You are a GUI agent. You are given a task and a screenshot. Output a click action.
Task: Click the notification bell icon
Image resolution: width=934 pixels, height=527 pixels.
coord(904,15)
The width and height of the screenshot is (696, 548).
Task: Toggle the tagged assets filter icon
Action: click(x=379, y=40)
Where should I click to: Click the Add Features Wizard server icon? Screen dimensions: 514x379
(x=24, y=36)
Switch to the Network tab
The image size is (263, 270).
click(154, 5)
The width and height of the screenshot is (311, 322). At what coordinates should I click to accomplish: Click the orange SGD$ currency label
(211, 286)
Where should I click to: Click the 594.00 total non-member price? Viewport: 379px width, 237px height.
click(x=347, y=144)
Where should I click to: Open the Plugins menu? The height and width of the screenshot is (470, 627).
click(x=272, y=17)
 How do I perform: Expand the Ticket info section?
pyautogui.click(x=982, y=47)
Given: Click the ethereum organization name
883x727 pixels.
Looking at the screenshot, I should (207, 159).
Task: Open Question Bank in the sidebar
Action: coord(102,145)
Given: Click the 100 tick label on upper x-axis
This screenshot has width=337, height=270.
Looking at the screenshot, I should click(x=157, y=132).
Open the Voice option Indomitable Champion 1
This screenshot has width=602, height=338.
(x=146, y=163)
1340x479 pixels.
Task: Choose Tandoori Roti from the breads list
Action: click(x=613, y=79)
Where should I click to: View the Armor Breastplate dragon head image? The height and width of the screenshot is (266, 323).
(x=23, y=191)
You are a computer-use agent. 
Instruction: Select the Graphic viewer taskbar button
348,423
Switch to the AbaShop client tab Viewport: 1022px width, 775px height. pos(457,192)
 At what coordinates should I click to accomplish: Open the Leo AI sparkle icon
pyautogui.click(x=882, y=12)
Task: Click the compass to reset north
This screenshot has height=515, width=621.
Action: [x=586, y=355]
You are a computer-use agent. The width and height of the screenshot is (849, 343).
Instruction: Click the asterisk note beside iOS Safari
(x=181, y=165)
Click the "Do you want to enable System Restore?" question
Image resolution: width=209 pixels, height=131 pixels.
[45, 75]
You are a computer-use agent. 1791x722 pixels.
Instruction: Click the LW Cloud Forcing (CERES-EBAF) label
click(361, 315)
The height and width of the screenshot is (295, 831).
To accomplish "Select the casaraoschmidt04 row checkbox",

··········

● **TASK INSTRUCTIONS**
Once the line containing "Instruction: Click the LW" is found in the listing above, set down that line and every line after it, exactly.

● **WRITTEN ANSWER**
Instruction: Click the LW Cloud Forcing (CERES-EBAF) label
click(361, 315)
The height and width of the screenshot is (295, 831).
To accomplish "Select the casaraoschmidt04 row checkbox",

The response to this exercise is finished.